Looking down the ballot, a 60-seat swing saw them lose control of the state House, they increased their deficit in the Senate from 13-11 to 14-10 (with a recount a possibility in another district) and lost control of the Executive Council. Yet compared to 2010, the numbers were not as devastating, when the Democrats up with only five state Senate seats and slightly more than 100 in the 400-member House.



The feeling is that they “held their own” in a difficult year nationally – something Democrats in the state have not been able to do in the past in the face of GOP waves.



The Republicans have a mirror image view. Obviously, Scott Brown’s loss was a major blow – many of them believed he would defeat Shaheen on Tuesday. Only the most optimistic held out hope for Havenstein and Marilinda Garcia, but Frank Guinta’s win gave them a split with the Democrats in the makeup of the state’s congressional delegation. This will be the first time since 1992, by the way, that the state’s U.S. House delegation will be split.



Brown ran a strong race despite the fact that he moved to the state full-time only about a year ago. He had to overcome the carpetbagger stigma, introduce himself to Granite Staters and run against someone who has been in state politics for about 30 years and had won four times (now five). And Havenstein, who was unknown a year ago, ran a strong enough race to ensure that Hassan had no coattails down the ballot.



Republicans, as noted, picked up what appears to be nearly 60 seats in the House and one seat in the state Senate, with another one possibly going to a recount. And they now have 3-2 control of the Executive Council. There is plenty of leverage there to advance their agenda – if they can actually agree on one – and force Hassan’s hand.

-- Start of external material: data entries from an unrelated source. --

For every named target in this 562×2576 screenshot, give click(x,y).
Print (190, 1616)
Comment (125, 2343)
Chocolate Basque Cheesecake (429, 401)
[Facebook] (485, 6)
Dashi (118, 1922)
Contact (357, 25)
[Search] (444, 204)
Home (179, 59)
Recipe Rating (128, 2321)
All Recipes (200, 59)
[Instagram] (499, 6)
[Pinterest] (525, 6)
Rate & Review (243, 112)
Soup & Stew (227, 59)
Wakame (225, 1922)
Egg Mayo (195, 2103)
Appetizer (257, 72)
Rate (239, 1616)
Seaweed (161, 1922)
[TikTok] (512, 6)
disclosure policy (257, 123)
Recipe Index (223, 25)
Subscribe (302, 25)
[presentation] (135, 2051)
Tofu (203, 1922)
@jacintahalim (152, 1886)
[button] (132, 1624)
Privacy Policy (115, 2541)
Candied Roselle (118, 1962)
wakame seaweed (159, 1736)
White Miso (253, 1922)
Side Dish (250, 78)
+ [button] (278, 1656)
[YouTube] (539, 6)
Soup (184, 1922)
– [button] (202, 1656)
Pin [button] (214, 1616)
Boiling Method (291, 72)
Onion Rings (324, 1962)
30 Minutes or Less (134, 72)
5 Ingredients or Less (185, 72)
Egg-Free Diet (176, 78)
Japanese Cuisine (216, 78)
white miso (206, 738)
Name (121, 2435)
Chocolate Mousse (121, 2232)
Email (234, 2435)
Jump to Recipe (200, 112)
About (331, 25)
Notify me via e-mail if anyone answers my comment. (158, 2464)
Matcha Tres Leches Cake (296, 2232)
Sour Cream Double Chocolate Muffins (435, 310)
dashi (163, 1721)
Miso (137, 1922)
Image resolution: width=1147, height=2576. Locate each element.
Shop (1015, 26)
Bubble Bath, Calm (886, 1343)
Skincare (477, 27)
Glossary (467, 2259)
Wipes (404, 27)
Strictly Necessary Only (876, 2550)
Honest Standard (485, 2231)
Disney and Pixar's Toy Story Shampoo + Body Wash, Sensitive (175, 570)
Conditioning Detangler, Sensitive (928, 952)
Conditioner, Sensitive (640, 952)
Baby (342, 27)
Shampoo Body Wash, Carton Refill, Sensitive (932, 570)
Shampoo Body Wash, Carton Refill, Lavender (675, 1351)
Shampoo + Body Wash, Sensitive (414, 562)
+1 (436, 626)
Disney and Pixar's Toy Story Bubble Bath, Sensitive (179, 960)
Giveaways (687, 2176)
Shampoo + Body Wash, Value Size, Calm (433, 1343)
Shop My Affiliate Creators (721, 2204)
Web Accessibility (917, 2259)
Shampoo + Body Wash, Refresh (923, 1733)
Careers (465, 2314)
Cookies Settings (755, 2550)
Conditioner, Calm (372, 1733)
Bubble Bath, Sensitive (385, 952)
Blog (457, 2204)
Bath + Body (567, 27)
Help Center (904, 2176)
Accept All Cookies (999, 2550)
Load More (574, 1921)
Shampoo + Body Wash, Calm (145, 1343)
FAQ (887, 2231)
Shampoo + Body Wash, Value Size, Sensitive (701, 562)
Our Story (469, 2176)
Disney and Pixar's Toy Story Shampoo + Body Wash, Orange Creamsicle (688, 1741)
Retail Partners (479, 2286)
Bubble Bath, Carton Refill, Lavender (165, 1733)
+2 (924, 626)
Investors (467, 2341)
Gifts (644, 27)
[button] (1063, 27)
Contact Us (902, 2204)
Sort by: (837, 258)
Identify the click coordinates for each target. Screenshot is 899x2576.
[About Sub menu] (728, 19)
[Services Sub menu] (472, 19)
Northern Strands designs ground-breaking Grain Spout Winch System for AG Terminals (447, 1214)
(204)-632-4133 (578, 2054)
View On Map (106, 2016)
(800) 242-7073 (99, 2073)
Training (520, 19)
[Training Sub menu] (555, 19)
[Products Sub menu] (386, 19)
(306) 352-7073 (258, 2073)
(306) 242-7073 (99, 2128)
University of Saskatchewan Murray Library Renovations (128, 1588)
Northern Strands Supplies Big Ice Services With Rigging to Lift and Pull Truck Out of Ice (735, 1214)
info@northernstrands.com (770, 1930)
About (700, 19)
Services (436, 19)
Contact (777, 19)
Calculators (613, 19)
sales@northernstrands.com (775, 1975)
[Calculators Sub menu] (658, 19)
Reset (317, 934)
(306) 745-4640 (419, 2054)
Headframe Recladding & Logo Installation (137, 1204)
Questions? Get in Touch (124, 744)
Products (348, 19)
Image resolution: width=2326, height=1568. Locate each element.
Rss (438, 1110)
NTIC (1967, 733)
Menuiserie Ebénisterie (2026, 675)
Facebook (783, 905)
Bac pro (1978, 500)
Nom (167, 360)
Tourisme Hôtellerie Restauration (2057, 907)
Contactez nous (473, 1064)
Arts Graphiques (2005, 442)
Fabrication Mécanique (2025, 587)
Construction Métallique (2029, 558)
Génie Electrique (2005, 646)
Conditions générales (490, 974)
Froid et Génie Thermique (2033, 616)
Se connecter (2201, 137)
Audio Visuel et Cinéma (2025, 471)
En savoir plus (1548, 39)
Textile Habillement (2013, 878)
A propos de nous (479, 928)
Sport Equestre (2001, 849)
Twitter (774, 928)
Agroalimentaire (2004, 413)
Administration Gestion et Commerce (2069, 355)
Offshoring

It could be a long two years for Hassan, just as will probably be for Obama. But if she has ambitions of taking on Sen. Kelly Ayotte in 2016, she would be wise to put into practice the bipartisanship that she talked about throughout her reelection campaign.



THE IRONY. A major theme of Hassan’s campaign was tying Havenstein to the staunchly conservative – she used the terms “radical” and “extreme” – agenda of former New Hampshire House speaker Bill O’Brien.



Ironically, while that message was successful in defeating Havenstein, Hassan may well have O’Brien as speaker of the House for her second term. The former speaker won reelection easily and, we’re told, began planning his run to return to the post today.



Current House Republican Leader Gene Chandler also appeared to readying a run, as is Rep. Laurie Sanborn.



Chandler issued a statement that could be interpreted as hinting at his own campaign theme.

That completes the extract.